Мальчишка больше не выглядел затравленным, голодным волчонком. Они Джеймс и Тони, так на английский манер стали звать Антона, жили в крыле загородного дома, расположенного в небольшом уютном поместье, где Джеймс проходил специальную подготовку.
Каждого агента, будущего нелегала, Служба, готовила по индивидуальной программе, в условиях почти полной изоляции. В поместье кроме Джеймса, был только управляющий, небольшой штат прислуги, и приходящие преподаватели. Курс подготовки был уже почти закончен. Всего за два года, из молчаливого юноши приехавшего из Индии, специалисты из Службы подготовили, разведчика пригодного для работы в России.
Сейчас он шлифовал последние, детали своей легенды. Ему предстояло стать Ефимовым Антоном Ивановичем. Мальчишку, чье имя и судьбу он готовился принять, люди Службы вывезли из охваченного гражданской войной Крыма, объяснили ему, что они сотрудники миссии Красного креста, спасающие голодных беспризорных детей России.

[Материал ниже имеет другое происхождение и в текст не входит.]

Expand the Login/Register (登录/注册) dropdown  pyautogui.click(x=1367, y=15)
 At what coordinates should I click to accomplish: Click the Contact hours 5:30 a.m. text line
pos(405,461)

Мальчишка был умен, сомнения свои умело скрывал, но Джеймс видел, он не верит не одному слову, своих благодетелей. Но Антона — Тони не били, сытно и вкусно кормили, учили английскому языку, и он, привыкнув к Джеймсу, охотно на русском языке, рассказывал ему о своей жизни в России. Джеймс перенимал манеру его речи, твердил на память названия городов и улиц, имена родственников и знакомых мальчишки. Пока не почувствовал, все он готов. Он уже почти стал, плохо образованным русским мальчиком, чья семья, растворилась в безумии гражданской войны.
— Что с ним будет дальше сэр? — спросил Джеймс, когда его приехал навестить, генерал Морт, заместитель руководителя Службы Его Величества.

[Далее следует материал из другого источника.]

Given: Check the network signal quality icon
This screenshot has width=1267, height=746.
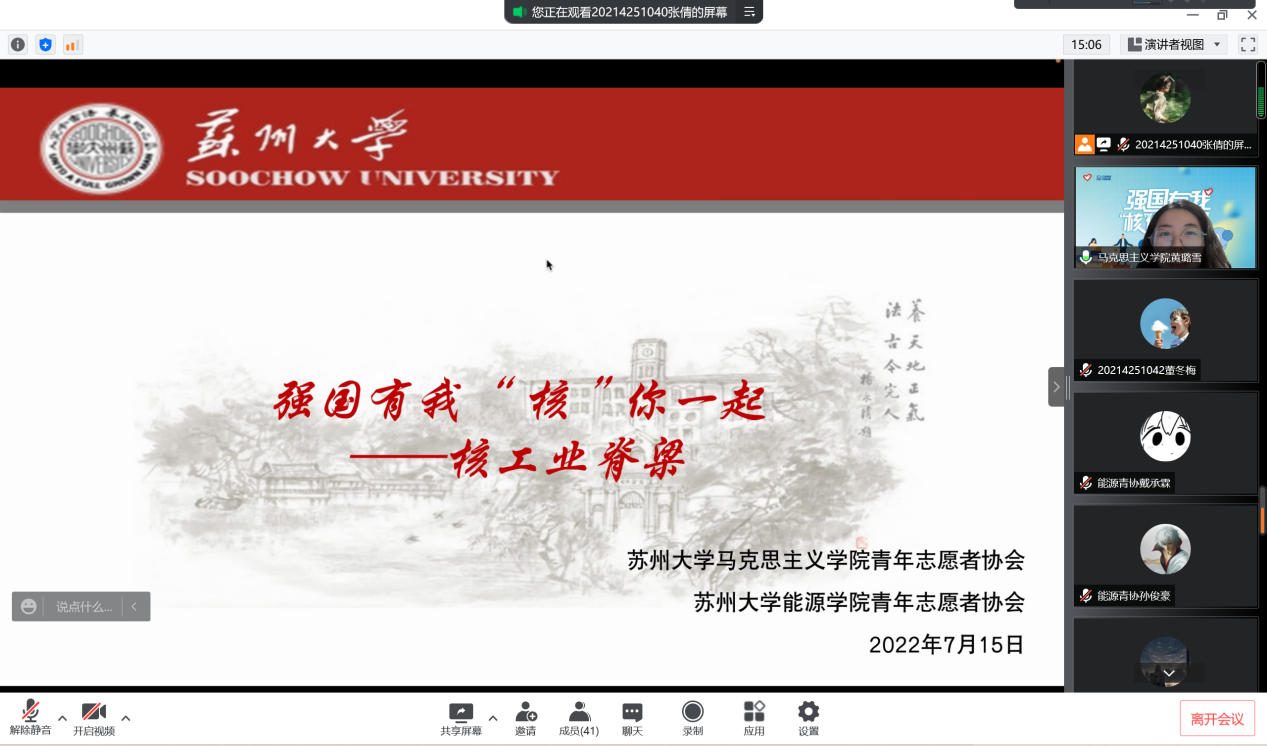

— Подучим и отправим в одну из наших колоний, будет там жить под присмотром, до тех пор, пока ты будешь, работать в России, в любом случае это для него лучше чем, умереть с голоду в Крыму, — усмехнулся сэр Морт.
— Вы уже решили, куда конкретно сэр? — проявил настойчивость Джеймс.

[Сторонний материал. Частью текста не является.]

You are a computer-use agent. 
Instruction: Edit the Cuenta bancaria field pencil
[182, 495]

— В Африку, Джеймс, мы отправим его в Родезию, у моего друга там большое поместье, там за ним присмотрят, — сэр Морт сел на стул, закинул ногу на ногу, сплел пальцы рук на выдвинувшемся колене, — почему это тебя так волнует Джеймс? Что тебе до этого мальчишки?
— Видите ли, сэр! Я уже почти стал им, и меня не может не тревожить собственная судьба.
— Где мальчик, сэр Джеймс? Ефимов Антон Иванович! — вернул его в настоящее, повторный вопрос, собеседника.
— Его отправили в Родезию, надеюсь, он жив.
— Думаю, что на остальные интересующие меня вопросы вы вряд ли ответите, — уверенно сказал Григошин.
— Основное вы знаете, — Джеймс, улыбнулся, — а детали…, пусть они останутся моей маленькой тайной.
— Ну что ж, — встал со скамейки старичок, — мне пора.
— Мне тоже, пора, — Джеймс встал и протянул старичку руку, тот пожал ее, — Прощайте.
— Если Вас это утешит сэр Джеймс, то мне тоже не долго осталось, — старичок грустно улыбнулся.
— Нет, меня это не утешает, — сэр Джеймс, машинально отряхнул пальто от прилипших листьев, — туда каждый идет в одиночку.
— Тогда, счастливого пути! — попрощался старичок, и медленно шаркающей походкой усталого человека пошел по парковой дорожке, к выходу.